▶ **STATED GOAL**:
Copy out each of the lines below word for word, from first to last.

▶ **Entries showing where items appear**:
============================================================

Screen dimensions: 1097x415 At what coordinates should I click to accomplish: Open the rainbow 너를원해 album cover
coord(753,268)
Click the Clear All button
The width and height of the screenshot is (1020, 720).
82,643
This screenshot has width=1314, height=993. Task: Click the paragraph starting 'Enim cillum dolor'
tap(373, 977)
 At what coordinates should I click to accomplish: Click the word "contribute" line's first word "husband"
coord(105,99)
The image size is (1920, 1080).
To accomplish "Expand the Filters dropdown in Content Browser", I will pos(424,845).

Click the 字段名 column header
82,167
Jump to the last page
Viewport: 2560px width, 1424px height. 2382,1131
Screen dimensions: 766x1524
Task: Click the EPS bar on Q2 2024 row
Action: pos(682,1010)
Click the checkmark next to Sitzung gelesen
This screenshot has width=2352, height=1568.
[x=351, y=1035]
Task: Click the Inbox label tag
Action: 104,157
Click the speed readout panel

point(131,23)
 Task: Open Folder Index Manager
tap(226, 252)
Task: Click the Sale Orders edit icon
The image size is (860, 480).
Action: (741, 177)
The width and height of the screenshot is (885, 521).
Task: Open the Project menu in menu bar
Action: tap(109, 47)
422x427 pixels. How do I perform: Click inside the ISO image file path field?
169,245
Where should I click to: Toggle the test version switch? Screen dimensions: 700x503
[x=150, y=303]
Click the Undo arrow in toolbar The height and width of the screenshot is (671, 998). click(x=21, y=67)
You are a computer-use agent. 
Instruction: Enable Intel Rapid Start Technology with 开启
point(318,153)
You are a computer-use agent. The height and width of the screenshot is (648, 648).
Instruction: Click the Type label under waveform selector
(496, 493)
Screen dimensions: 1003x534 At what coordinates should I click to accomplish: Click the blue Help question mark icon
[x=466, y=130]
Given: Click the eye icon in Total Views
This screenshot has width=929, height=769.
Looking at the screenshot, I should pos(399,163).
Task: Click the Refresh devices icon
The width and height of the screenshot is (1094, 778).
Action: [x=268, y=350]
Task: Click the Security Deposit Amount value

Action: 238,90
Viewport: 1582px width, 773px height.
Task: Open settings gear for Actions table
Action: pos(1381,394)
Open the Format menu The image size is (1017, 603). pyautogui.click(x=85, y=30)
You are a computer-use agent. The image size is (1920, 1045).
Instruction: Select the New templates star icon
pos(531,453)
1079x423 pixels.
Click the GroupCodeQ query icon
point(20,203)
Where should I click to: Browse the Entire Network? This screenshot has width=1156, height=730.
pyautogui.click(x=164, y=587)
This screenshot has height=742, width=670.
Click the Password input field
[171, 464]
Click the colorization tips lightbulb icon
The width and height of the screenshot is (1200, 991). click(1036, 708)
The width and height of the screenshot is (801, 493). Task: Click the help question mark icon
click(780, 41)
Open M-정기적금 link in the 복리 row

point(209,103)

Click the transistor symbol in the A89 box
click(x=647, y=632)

============================================================

▶ **WRITTEN SOLUTION**:
Screen dimensions: 1097x415 At what coordinates should I click to accomplish: Open the rainbow 너를원해 album cover
coord(753,268)
Click the Clear All button
The width and height of the screenshot is (1020, 720).
82,643
This screenshot has width=1314, height=993. Task: Click the paragraph starting 'Enim cillum dolor'
tap(373, 977)
 At what coordinates should I click to accomplish: Click the word "contribute" line's first word "husband"
coord(105,99)
The image size is (1920, 1080).
To accomplish "Expand the Filters dropdown in Content Browser", I will pos(424,845).

Click the 字段名 column header
82,167
Jump to the last page
Viewport: 2560px width, 1424px height. 2382,1131
Screen dimensions: 766x1524
Task: Click the EPS bar on Q2 2024 row
Action: pos(682,1010)
Click the checkmark next to Sitzung gelesen
This screenshot has width=2352, height=1568.
[x=351, y=1035]
Task: Click the Inbox label tag
Action: 104,157
Click the speed readout panel

point(131,23)
 Task: Open Folder Index Manager
tap(226, 252)
Task: Click the Sale Orders edit icon
The image size is (860, 480).
Action: (741, 177)
The width and height of the screenshot is (885, 521).
Task: Open the Project menu in menu bar
Action: tap(109, 47)
422x427 pixels. How do I perform: Click inside the ISO image file path field?
169,245
Where should I click to: Toggle the test version switch? Screen dimensions: 700x503
[x=150, y=303]
Click the Undo arrow in toolbar The height and width of the screenshot is (671, 998). click(x=21, y=67)
You are a computer-use agent. 
Instruction: Enable Intel Rapid Start Technology with 开启
point(318,153)
You are a computer-use agent. The height and width of the screenshot is (648, 648).
Instruction: Click the Type label under waveform selector
(496, 493)
Screen dimensions: 1003x534 At what coordinates should I click to accomplish: Click the blue Help question mark icon
[x=466, y=130]
Given: Click the eye icon in Total Views
This screenshot has width=929, height=769.
Looking at the screenshot, I should pos(399,163).
Task: Click the Refresh devices icon
The width and height of the screenshot is (1094, 778).
Action: [x=268, y=350]
Task: Click the Security Deposit Amount value

Action: 238,90
Viewport: 1582px width, 773px height.
Task: Open settings gear for Actions table
Action: pos(1381,394)
Open the Format menu The image size is (1017, 603). pyautogui.click(x=85, y=30)
You are a computer-use agent. The image size is (1920, 1045).
Instruction: Select the New templates star icon
pos(531,453)
1079x423 pixels.
Click the GroupCodeQ query icon
point(20,203)
Where should I click to: Browse the Entire Network? This screenshot has width=1156, height=730.
pyautogui.click(x=164, y=587)
This screenshot has height=742, width=670.
Click the Password input field
[171, 464]
Click the colorization tips lightbulb icon
The width and height of the screenshot is (1200, 991). click(1036, 708)
The width and height of the screenshot is (801, 493). Task: Click the help question mark icon
click(780, 41)
Open M-정기적금 link in the 복리 row

point(209,103)

Click the transistor symbol in the A89 box
click(x=647, y=632)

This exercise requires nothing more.